Rimane la Butterfly. Narra una storia senza tempo. Potrebbe essere una soap, ma sa di antico. Una quindicenne sedotta e abbandonata dallo yankee cattivo. Lei si innamora alla follia, lui la usa, dopo un mese la ripudia, e se ne torna negli Stati Uniti. Lei lo aspetta, fiduciosa: «Un bel dì, vedremo levarsi un fil di fumo sull'estremo confin del mare. E poi la nave appare». Sì, tornerà. Ma dopo tre anni, con la moglie americana, per portarsi via il bambino (che in scena è dolcissimo). Non resta che un estremo gesto.

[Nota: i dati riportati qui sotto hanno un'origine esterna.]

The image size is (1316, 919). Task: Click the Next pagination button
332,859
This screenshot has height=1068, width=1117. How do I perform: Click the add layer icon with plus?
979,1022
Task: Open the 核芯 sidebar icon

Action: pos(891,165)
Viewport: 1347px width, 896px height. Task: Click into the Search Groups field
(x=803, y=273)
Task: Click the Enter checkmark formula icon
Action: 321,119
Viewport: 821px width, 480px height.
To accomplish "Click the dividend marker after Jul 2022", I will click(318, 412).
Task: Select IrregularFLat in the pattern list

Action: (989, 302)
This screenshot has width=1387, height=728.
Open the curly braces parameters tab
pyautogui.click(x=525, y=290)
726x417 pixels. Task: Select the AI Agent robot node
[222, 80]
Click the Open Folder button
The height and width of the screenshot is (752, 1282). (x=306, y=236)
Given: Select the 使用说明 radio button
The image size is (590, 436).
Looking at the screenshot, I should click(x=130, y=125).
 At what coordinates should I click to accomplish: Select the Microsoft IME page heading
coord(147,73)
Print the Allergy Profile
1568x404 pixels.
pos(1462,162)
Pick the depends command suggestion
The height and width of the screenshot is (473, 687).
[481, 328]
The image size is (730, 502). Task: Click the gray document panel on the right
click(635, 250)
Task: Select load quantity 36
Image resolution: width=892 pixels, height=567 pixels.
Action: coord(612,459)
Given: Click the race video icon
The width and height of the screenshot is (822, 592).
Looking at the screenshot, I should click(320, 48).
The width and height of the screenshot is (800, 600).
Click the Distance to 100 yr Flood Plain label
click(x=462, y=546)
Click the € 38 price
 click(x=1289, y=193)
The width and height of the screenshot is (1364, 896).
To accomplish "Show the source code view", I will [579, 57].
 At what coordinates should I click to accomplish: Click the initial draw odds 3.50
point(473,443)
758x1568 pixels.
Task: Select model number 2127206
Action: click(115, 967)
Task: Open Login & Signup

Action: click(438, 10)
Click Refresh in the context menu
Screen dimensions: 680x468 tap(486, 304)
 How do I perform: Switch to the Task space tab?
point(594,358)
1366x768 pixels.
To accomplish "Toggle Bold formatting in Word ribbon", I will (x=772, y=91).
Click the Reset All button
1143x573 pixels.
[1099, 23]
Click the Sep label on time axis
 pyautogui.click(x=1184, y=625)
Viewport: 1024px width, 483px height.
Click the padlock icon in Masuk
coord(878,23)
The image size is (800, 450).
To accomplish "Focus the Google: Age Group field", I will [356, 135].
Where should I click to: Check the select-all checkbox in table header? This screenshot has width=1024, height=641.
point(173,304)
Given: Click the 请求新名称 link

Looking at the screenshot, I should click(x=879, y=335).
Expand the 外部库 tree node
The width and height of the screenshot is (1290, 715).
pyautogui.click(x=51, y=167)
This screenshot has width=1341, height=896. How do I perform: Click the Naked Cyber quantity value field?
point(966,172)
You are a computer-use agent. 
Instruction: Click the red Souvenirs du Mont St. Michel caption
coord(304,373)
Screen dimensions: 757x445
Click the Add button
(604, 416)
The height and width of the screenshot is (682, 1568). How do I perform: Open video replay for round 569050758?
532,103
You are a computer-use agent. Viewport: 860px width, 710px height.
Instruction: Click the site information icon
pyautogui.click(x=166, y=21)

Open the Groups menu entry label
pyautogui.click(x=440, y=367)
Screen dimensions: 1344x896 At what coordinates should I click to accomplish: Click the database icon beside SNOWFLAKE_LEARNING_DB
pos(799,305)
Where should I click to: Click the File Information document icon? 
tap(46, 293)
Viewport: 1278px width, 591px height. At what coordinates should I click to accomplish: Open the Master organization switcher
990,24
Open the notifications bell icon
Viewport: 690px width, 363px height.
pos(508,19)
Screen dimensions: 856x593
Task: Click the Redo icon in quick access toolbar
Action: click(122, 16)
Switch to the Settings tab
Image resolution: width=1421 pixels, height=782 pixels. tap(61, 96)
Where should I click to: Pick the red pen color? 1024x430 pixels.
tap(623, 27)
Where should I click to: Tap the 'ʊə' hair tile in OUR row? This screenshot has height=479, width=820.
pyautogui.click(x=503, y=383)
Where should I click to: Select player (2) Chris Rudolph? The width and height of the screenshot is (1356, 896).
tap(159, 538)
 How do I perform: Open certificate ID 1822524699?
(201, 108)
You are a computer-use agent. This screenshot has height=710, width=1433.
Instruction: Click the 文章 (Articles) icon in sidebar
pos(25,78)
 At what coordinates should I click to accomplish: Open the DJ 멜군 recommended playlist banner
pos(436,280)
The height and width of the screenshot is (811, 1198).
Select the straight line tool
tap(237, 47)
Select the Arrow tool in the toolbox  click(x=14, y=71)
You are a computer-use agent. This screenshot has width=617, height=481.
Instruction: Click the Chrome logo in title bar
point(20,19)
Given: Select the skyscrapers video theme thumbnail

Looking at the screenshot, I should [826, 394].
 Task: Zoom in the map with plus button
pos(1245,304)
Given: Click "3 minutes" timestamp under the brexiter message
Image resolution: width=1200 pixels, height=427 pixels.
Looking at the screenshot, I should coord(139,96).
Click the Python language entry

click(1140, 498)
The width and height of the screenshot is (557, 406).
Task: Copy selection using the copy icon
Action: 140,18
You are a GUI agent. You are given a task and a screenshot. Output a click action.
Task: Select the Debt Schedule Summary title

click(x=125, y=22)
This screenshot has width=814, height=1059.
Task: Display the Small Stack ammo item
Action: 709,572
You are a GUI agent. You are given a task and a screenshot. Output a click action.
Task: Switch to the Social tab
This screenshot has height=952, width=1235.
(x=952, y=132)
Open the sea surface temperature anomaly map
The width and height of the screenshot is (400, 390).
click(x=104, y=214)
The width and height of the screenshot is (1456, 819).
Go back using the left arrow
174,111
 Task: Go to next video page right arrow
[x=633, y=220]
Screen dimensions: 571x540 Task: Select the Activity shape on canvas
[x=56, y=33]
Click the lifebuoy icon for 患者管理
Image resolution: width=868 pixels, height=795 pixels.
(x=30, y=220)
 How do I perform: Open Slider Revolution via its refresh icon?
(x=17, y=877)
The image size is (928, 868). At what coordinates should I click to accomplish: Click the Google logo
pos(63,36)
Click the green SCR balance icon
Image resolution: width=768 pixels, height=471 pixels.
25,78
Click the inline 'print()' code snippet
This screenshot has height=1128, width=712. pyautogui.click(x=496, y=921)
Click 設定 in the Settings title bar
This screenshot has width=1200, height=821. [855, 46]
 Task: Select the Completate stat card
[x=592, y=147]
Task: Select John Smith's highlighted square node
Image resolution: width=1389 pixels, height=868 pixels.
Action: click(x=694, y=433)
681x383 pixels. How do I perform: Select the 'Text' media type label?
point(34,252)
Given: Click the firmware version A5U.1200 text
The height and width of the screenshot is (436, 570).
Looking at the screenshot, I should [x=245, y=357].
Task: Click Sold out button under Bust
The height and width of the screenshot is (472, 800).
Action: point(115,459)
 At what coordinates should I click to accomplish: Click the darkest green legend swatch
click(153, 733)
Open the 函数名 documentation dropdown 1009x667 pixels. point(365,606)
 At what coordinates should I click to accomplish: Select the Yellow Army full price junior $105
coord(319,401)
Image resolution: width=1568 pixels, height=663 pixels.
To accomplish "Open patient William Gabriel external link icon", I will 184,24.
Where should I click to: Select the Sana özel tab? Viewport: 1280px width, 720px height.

Tutto sul palco gestualità, costumi, coreografie s'ispira alla tradizione del teatro Kabuki. Tra geishe, chimoni, donne dal viso di perla e intermittenze del cuore. L'intervallo uno solo in questa versione della Butterfly è il solito struscio, tra bollicine e baciamani. La Prima è un rito antico. Il nuovo rito è il selfie davanti all'albero di Natale addobbato da D&G. Frivolezze nel foyer ed eleganza sul palco. La scenografia con due piani rialzati è da cartolina, ma piace molto. L'opera musicalmente è apprezzata da loggione e platea. E la bella Butterfly? La sua tragedia giapponese alla fine è nient'altro che una storia universale sulle debolezze umane, addolcita da campanelli, fischi d'uccelli e tam-tam.

«Il dramma deve correre alla fine senza interruzioni, serrato, efficace, terribile» scriveva Puccini all'editore Ricordi. Ma il secondo atto, un'ora mezza, va via a fatica.

Fino a quando Madama Butterfly si colpisce al collo. Ma morire d'amore è ancora possibile?

La tragedia si è consumata. Sipario, lacrime, tredici minuti di applausi. La musica batte la politica. E Puccini s'è ripreso la rivincita.